** PROBLEM STATEMENT **
From the line containing "The image size" to the end of the records below, both included, every line should be repeated exactly; pictures should be dropped.

** STORED DATA **
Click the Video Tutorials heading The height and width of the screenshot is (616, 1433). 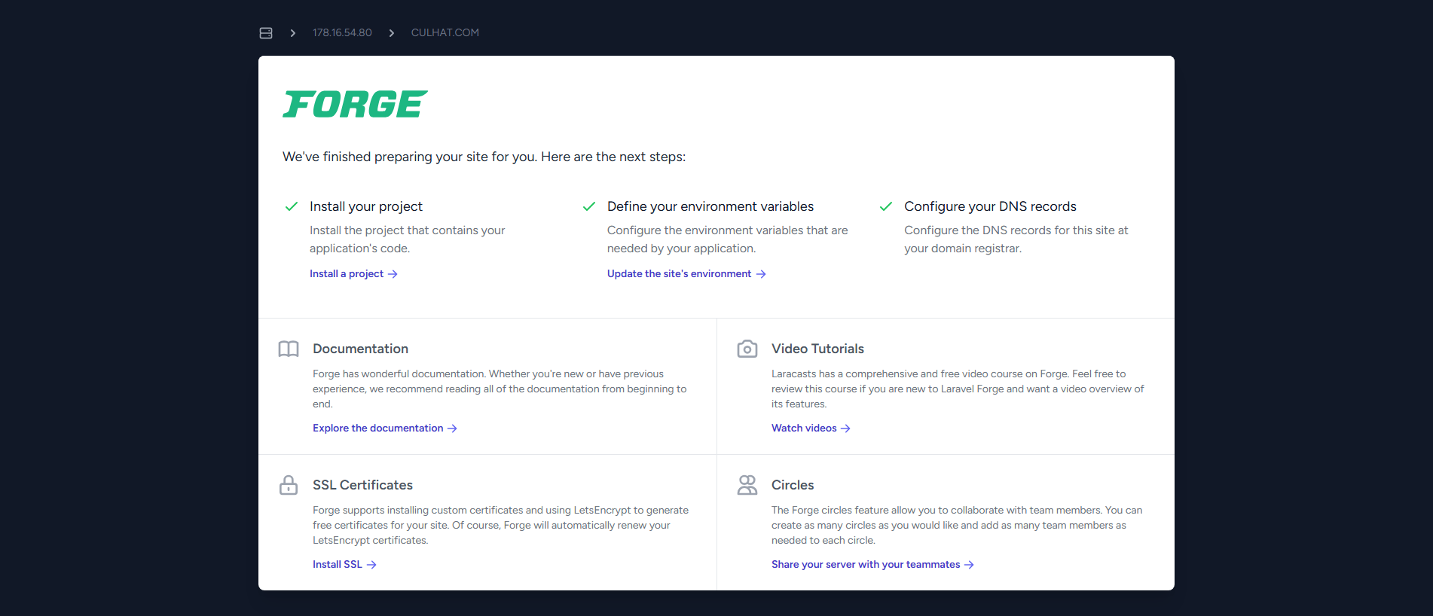[817, 349]
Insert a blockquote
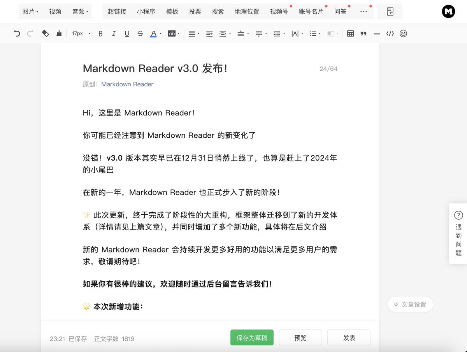467x352 pixels. coord(363,33)
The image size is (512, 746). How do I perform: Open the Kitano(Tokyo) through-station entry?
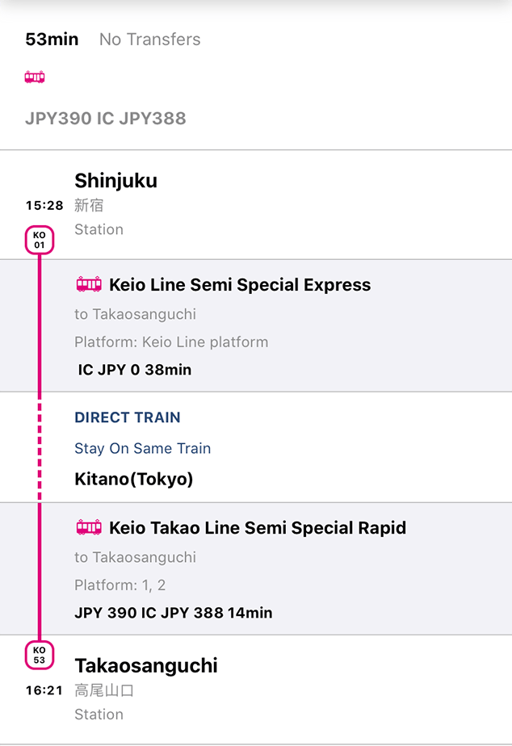coord(134,479)
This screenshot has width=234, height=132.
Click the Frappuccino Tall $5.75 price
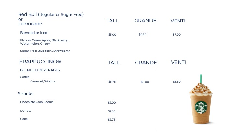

** REPLY **
The image size is (512, 746). How do I perform: Open the Kitano(Tokyo) through-station entry?
coord(134,479)
This screenshot has width=234, height=132.
Click the Frappuccino Tall $5.75 price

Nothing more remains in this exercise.